▶ [EXTRACT TO READ]
------------------------

"Let me hear another sound from you," said Scrooge, "and you'll keep your Christmas by losing your situation..."
You may recognize this little exchange between Scrooge and Bob Cratchit. It's present in almost every movie adaptation of A Christmas Carol that's ever been made, including the one with Kermit and company. Fred, Scrooge's nephew, has just made a passionate defense of Christmas to his uncle, and Bob can't contain his support of Fred's words. Therefore, Scrooge strikes down Bob's enthusiasm with the threat of firing him on Christmas Eve.
It's a pretty good threat, touching upon the fear of most working class people. If you hold a job, working for the man every night and day, to quote Tina Turner, any threat to that job can strike terror into your heart and life. I've been teaching at the university for close to 20 years. I've been working at an outpatient surgery center for twelve years. With that kind of longevity, I should feel fairly secure in my positions. I don't. My university job is a semester-by-semester contract gig. The hospital that owns the surgery center is in the process of being sold to a huge health care system. Nothing is secure. Ever. Not even church.

------------------------

▶ [BRIEF] Could you repeat everything from "You may recognize" down to "on Christmas Eve." in the passage on Scrooge's threat, word for word? The lines after this passage aren't needed.

▶ [DATASET CONTENT]
------------------------

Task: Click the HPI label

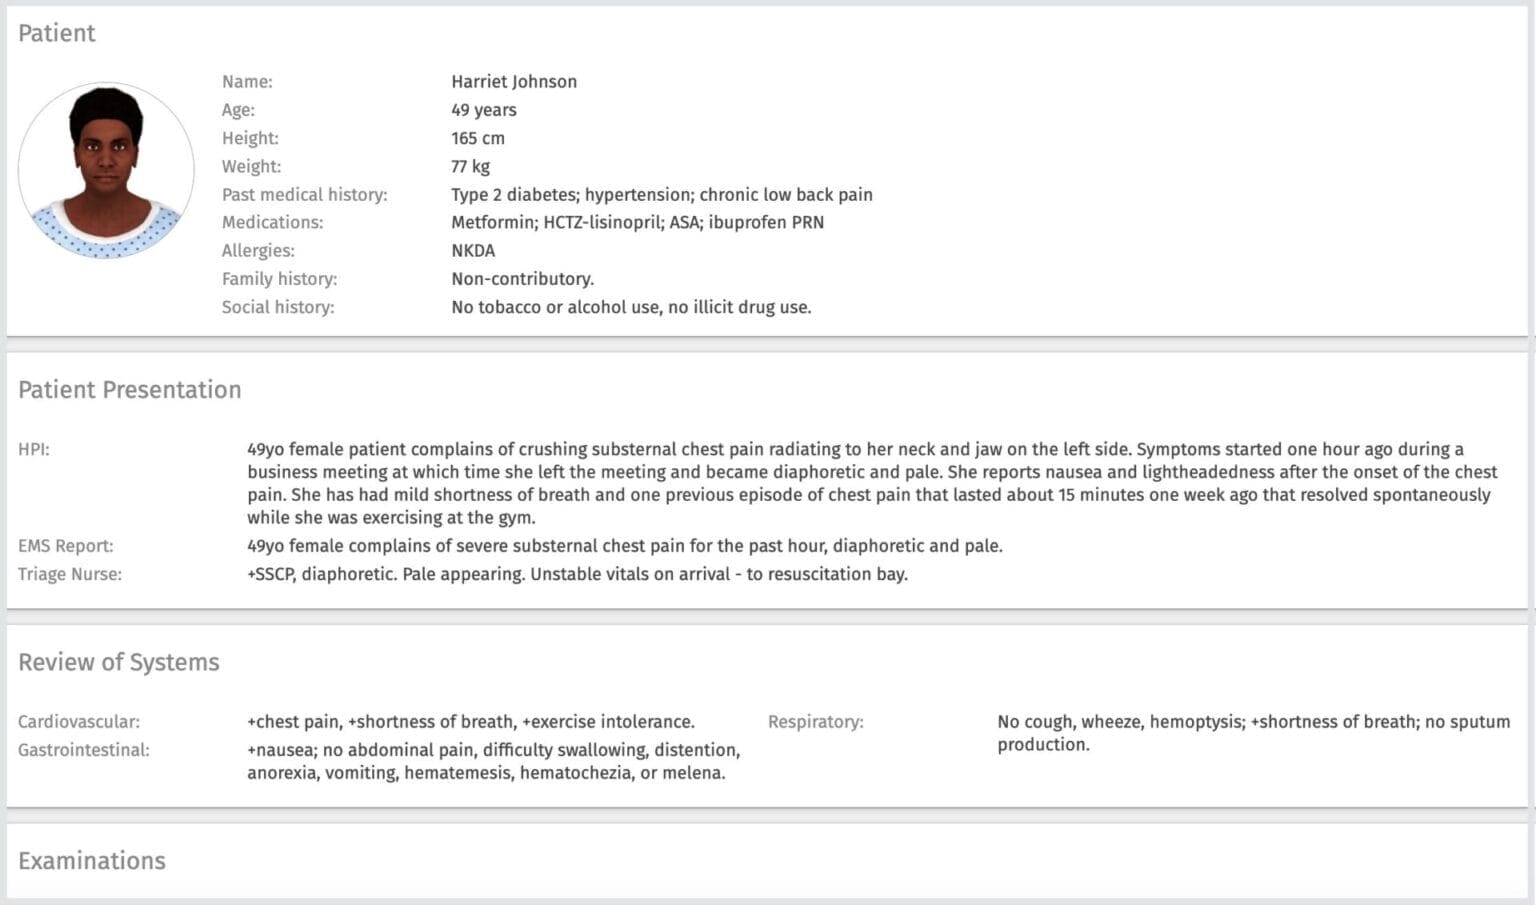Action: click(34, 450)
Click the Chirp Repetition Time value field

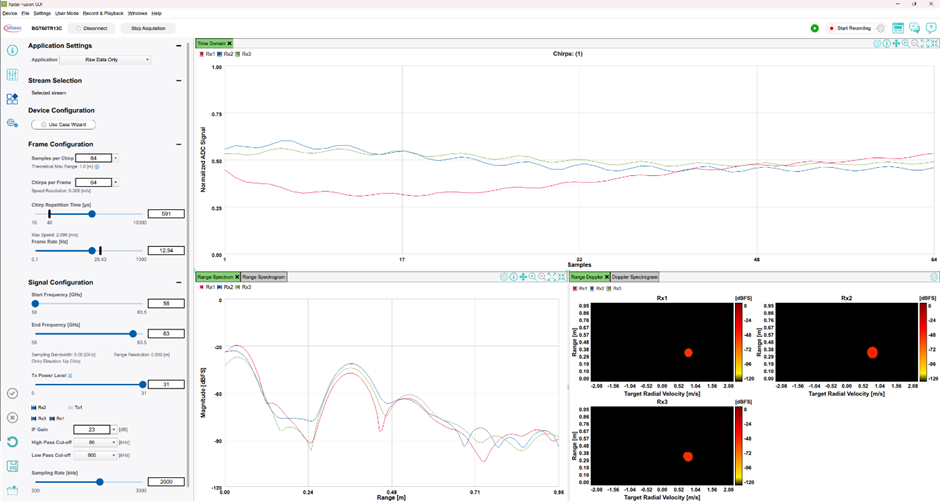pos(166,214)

------------------------

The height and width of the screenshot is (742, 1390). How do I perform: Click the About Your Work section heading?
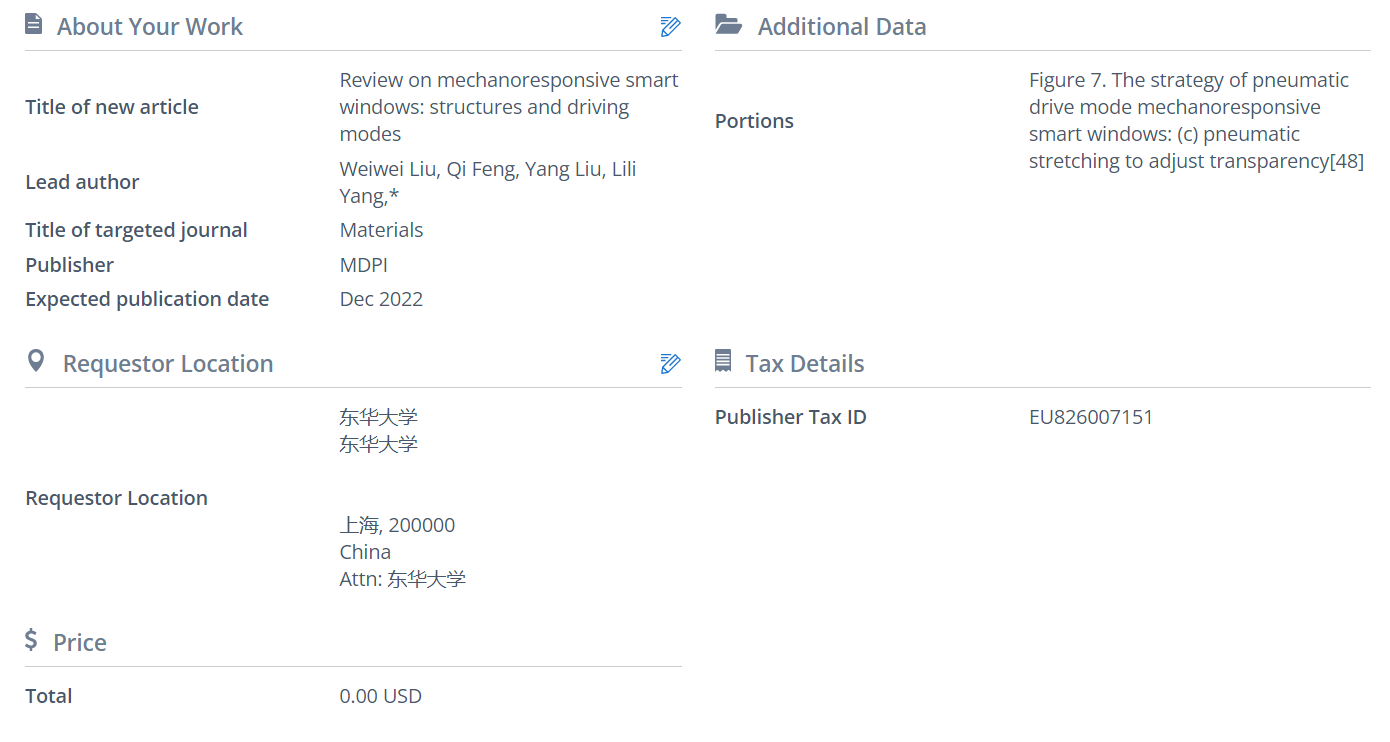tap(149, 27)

------------------------

▶ [RESULT OF THE TASK]
You may recognize this little exchange between Scrooge and Bob Cratchit. It's present in almost every movie adaptation of A Christmas Carol that's ever been made, including the one with Kermit and company. Fred, Scrooge's nephew, has just made a passionate defense of Christmas to his uncle, and Bob can't contain his support of Fred's words. Therefore, Scrooge strikes down Bob's enthusiasm with the threat of firing him on Christmas Eve.